*Saved entries*:
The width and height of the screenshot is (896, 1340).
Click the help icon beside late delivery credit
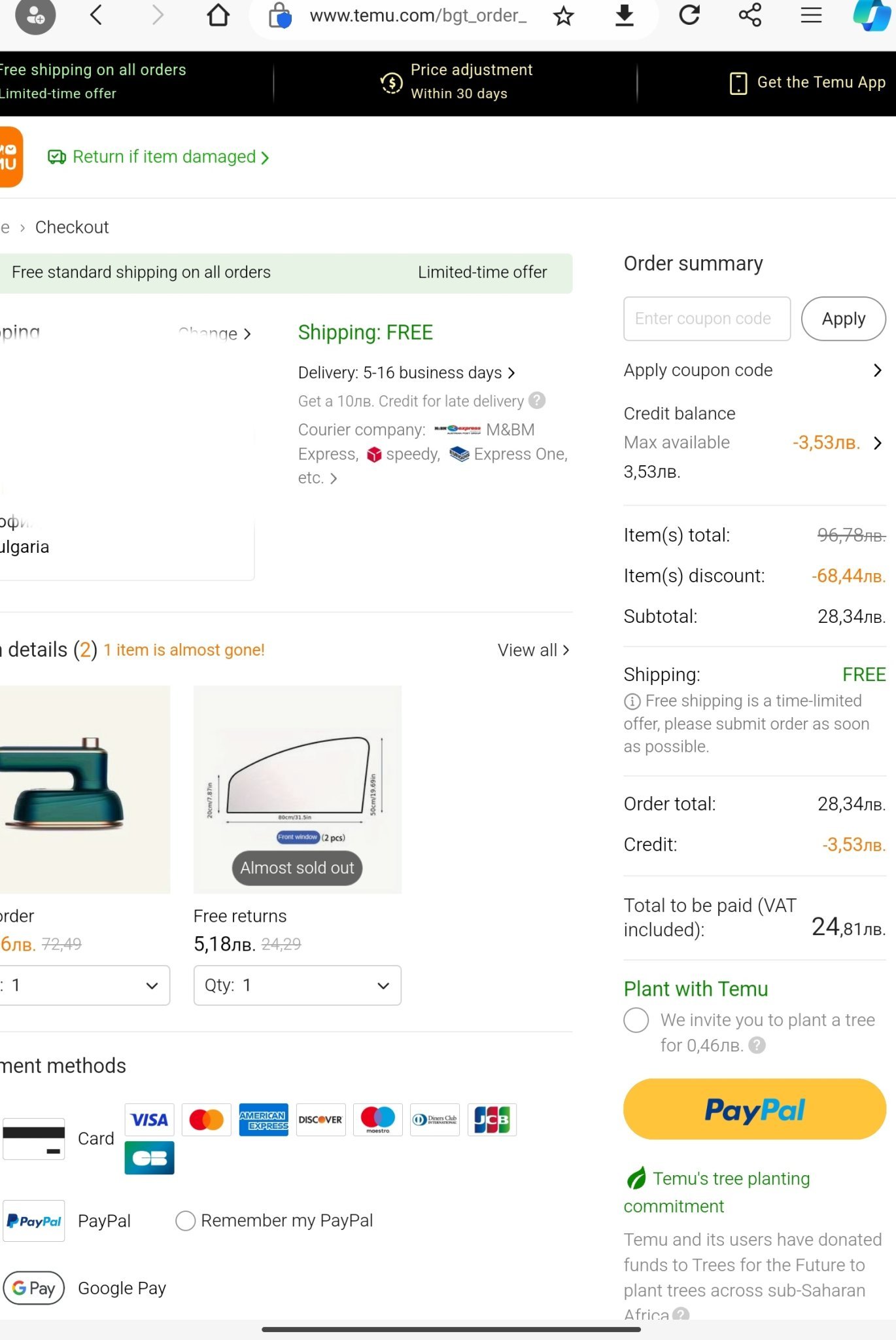point(537,400)
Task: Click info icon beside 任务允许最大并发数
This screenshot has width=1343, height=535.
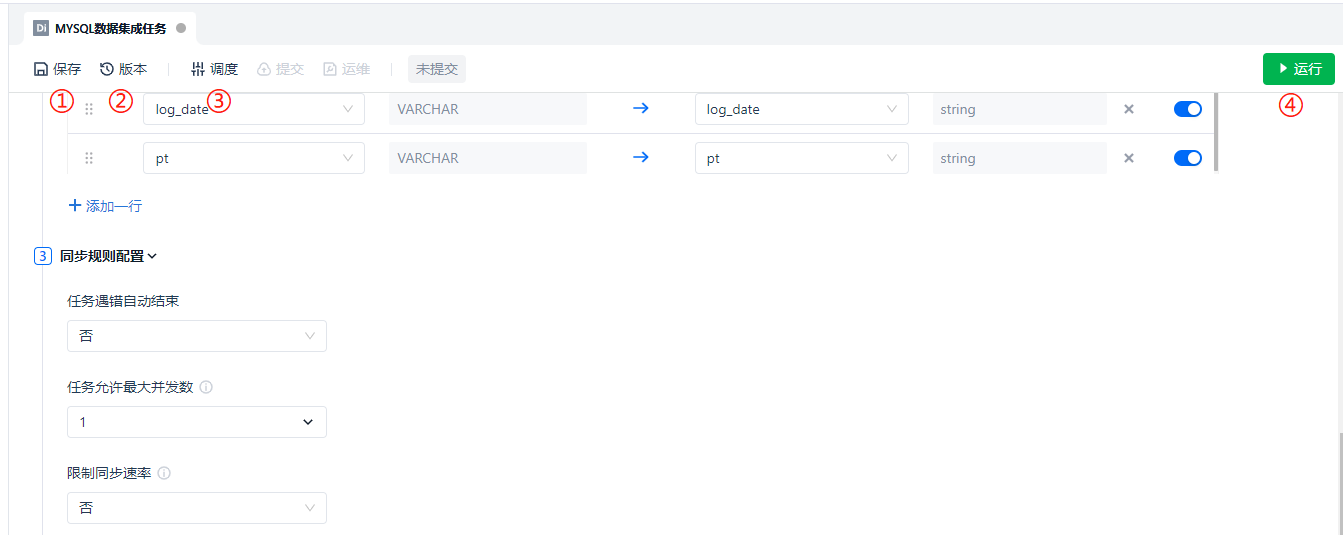Action: coord(206,387)
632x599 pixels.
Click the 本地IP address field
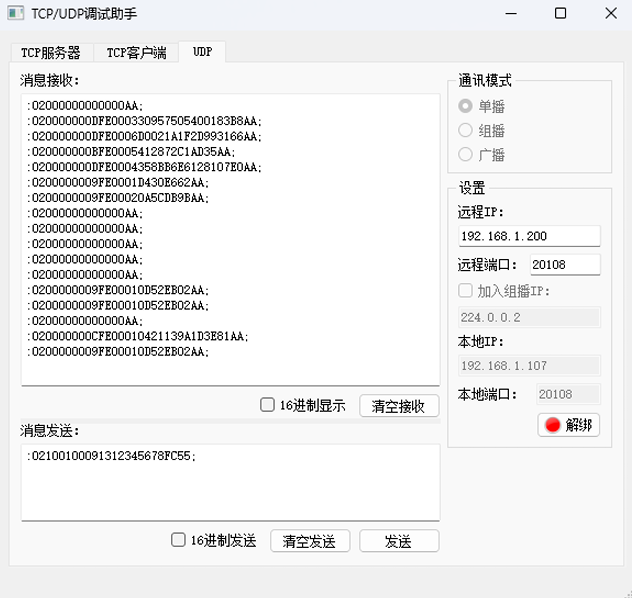[528, 366]
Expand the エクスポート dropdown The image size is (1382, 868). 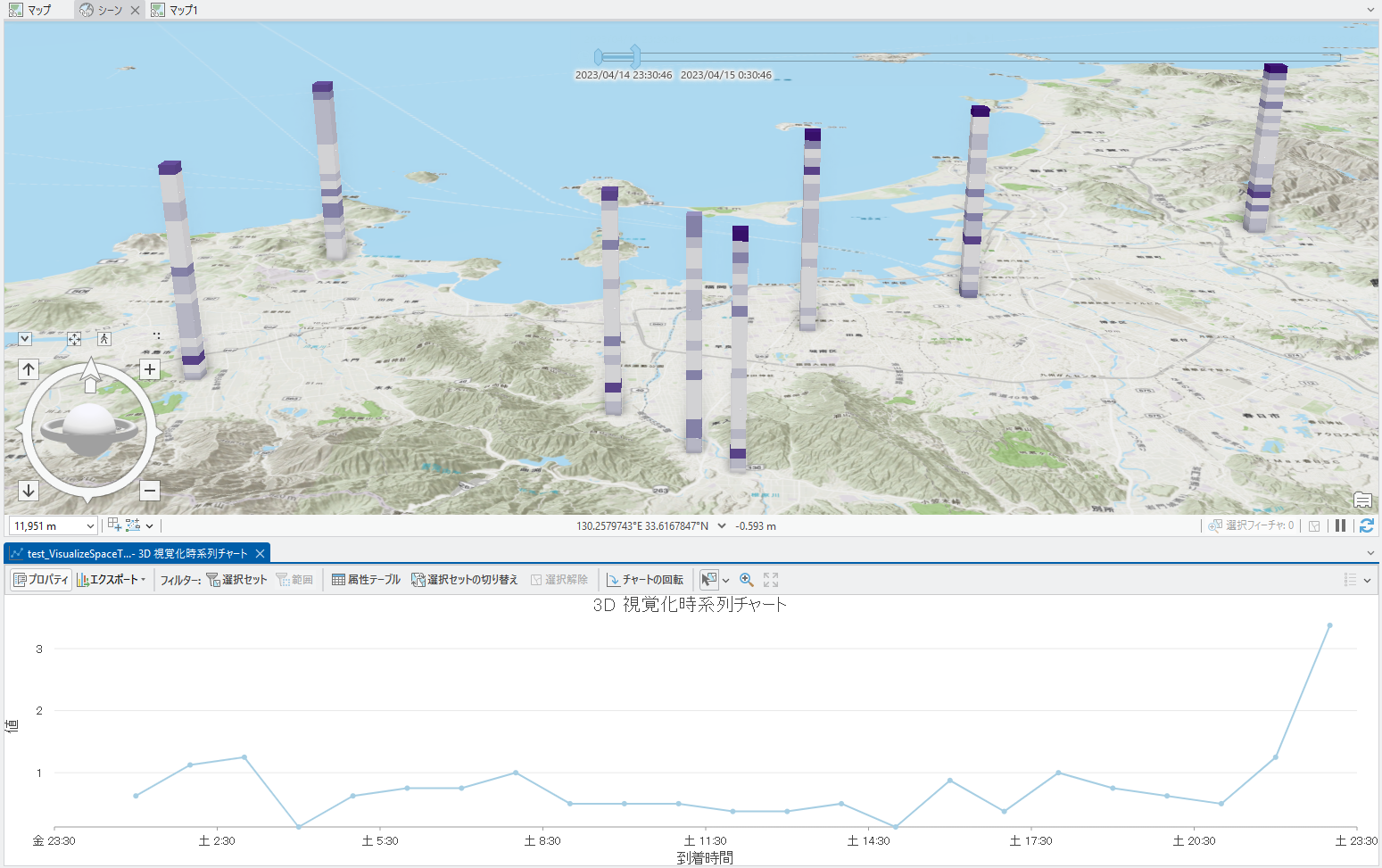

*INSTRUCTIONS TO FOLLOW*:
Give the data again exactly, without pictures.

*OUTPUT FOR THIS TASK*:
The width and height of the screenshot is (896, 1340).
Click the help icon beside late delivery credit
point(537,400)
Task: Click info icon beside 任务允许最大并发数
This screenshot has width=1343, height=535.
Action: coord(206,387)
632x599 pixels.
Click the 本地IP address field
[528, 366]
Expand the エクスポート dropdown The image size is (1382, 868). 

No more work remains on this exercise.